┌────────

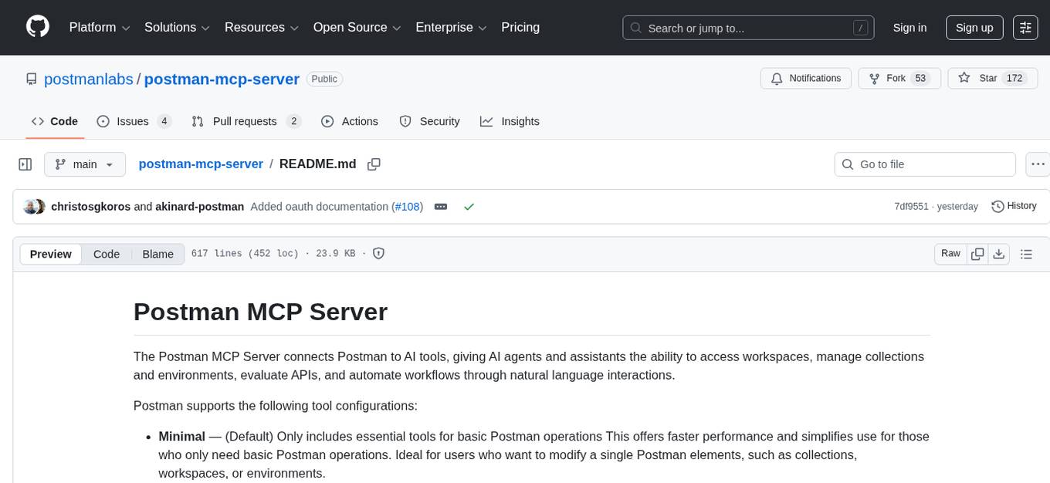1050x483 pixels.
Task: Copy the README.md file path icon
Action: [374, 164]
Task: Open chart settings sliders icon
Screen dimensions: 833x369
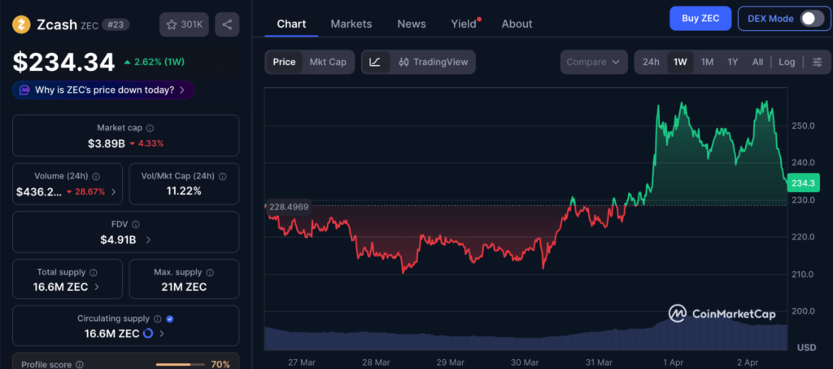Action: point(818,62)
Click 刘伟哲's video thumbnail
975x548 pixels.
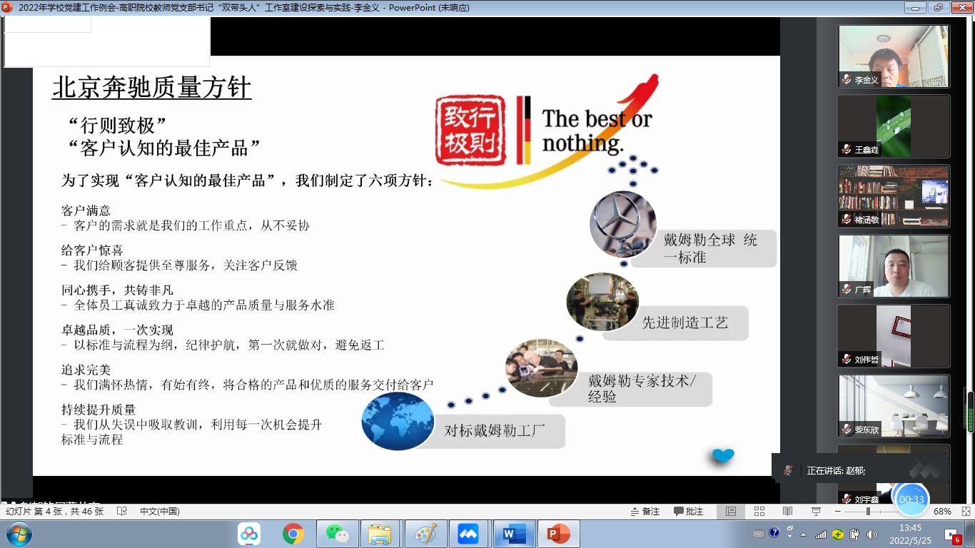(x=893, y=337)
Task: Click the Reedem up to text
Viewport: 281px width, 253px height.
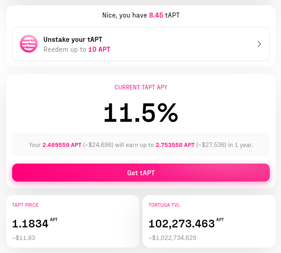Action: pos(65,49)
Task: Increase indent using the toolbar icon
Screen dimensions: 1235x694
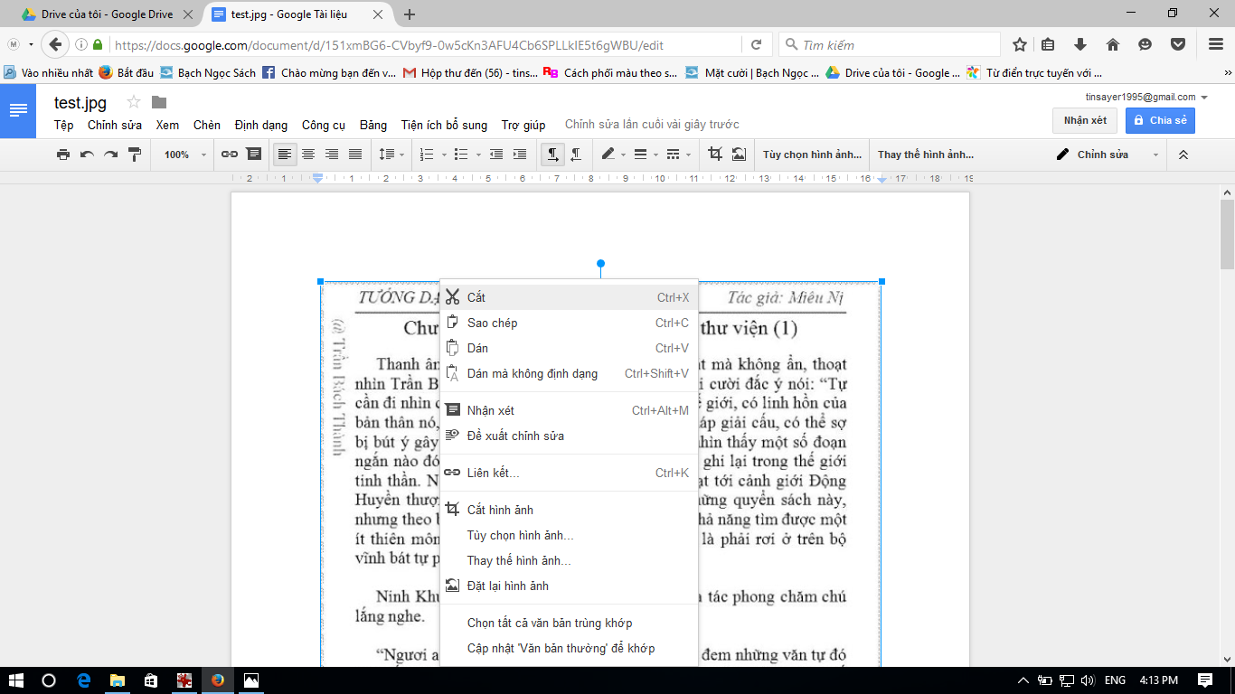Action: point(520,155)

└────────

Whenever a line of the material above contains the string "Click", copy that line out.

◆ Reply
Click 刘伟哲's video thumbnail
Task: Click the Reedem up to text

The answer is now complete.